With excellent physical properties, carbon dioxide has been widely employed as a working fluid in efficient energy conversion technologies, which are represented by supercritical carbon dioxide Brayton cycle and transcritical carbon dioxide refrigeration cycle. In this contribution, with the aim to recover the waste heat of shipboard, a combined system coupling carbon dioxide Brayton cycle and refrigeration cycle is proposed to simultaneously produce power and cooling. In order to alleviate the temperature mismatch in recuperator and effectively utilize the discharged heat of refrigeration cycle, low temperature recuperator and gas cooler are shared by power and cooling cycles. For this novel waste heat recovery system, thermodynamic and economic models are developed to conduct energy, exergy and economic analysis.

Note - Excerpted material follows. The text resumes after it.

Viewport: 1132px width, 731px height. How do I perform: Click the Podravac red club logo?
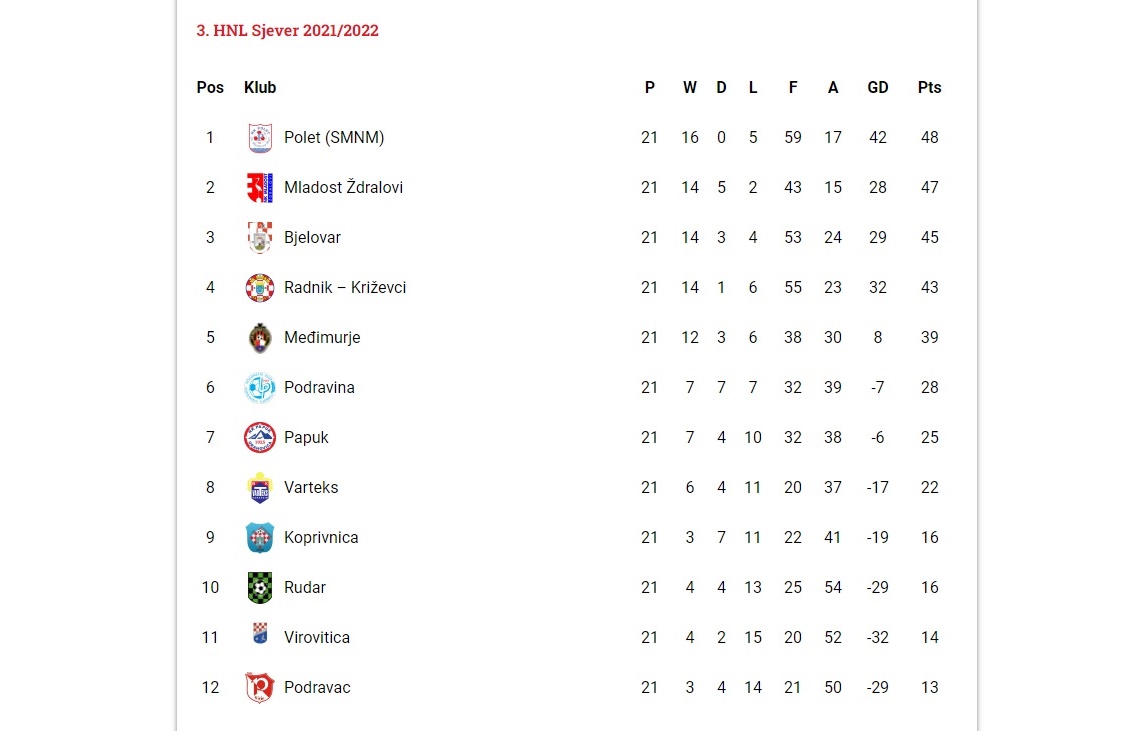(260, 688)
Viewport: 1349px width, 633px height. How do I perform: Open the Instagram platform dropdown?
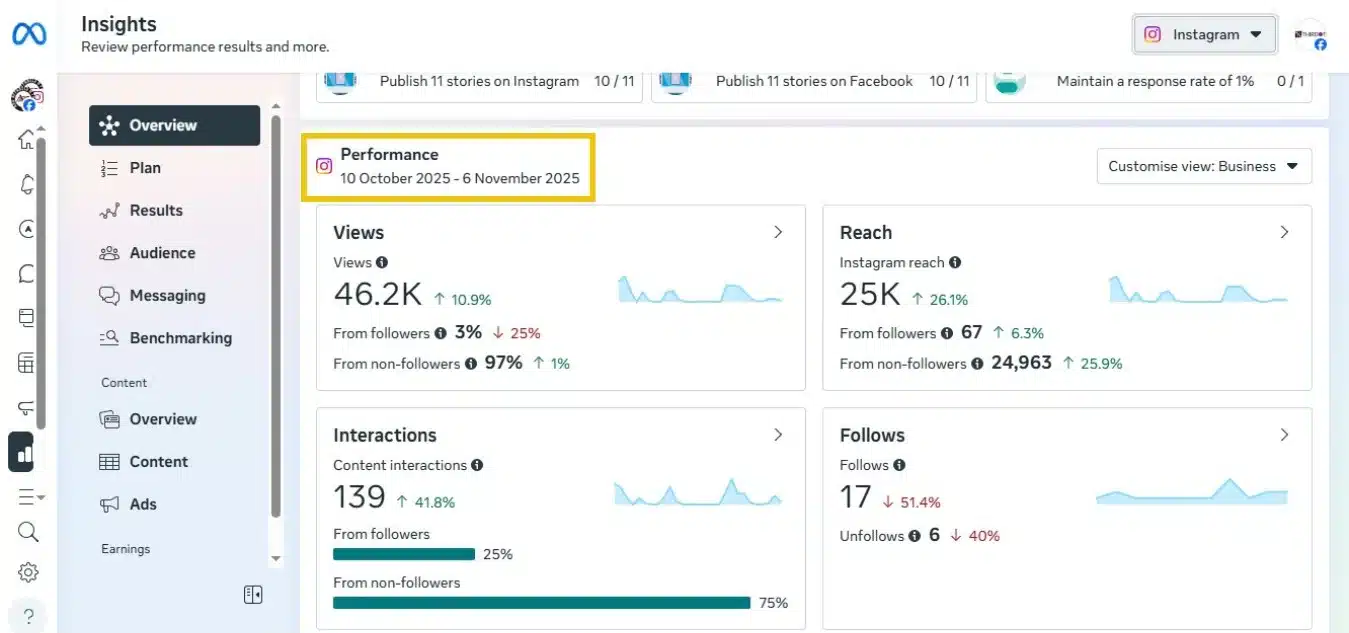point(1204,34)
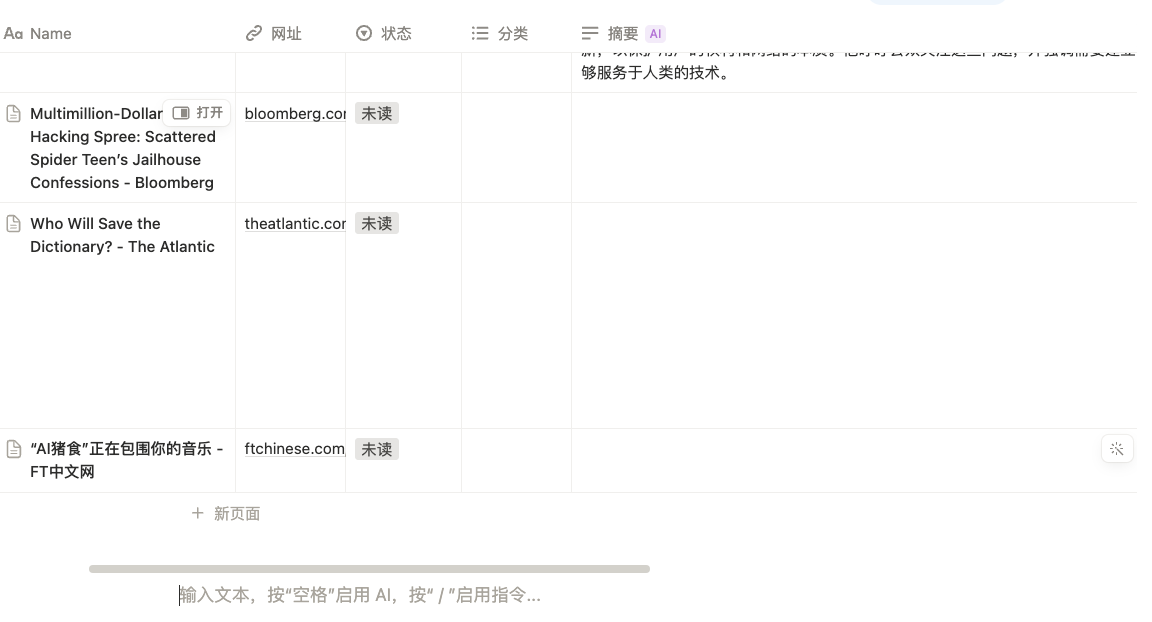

Thereafter, key cycle parameters including gas cooler pressure, evaporation temperature and turbine inlet temperature are investigated to reveal the effects on the system performances. The obtained results indicate that the energy and exergy efficiencies of the proposed system are respectively 42.42% and 39.05% under design conditions. The corresponding average energy cost is 9.28 $/GJ. At lower evaporation temperature and higher gas cooler pressure, the advantages of low temperature recuperator can be fully utilized and more work is produced. However, lower cooling capacity is obtained. Furthermore, the turbine inlet temperature has no effects on refrigeration cycle, and the net work decreases with the increase of inlet temperature. These results will be beneficial to improve the design and performance of combined power and cooling system for future shipboard applications.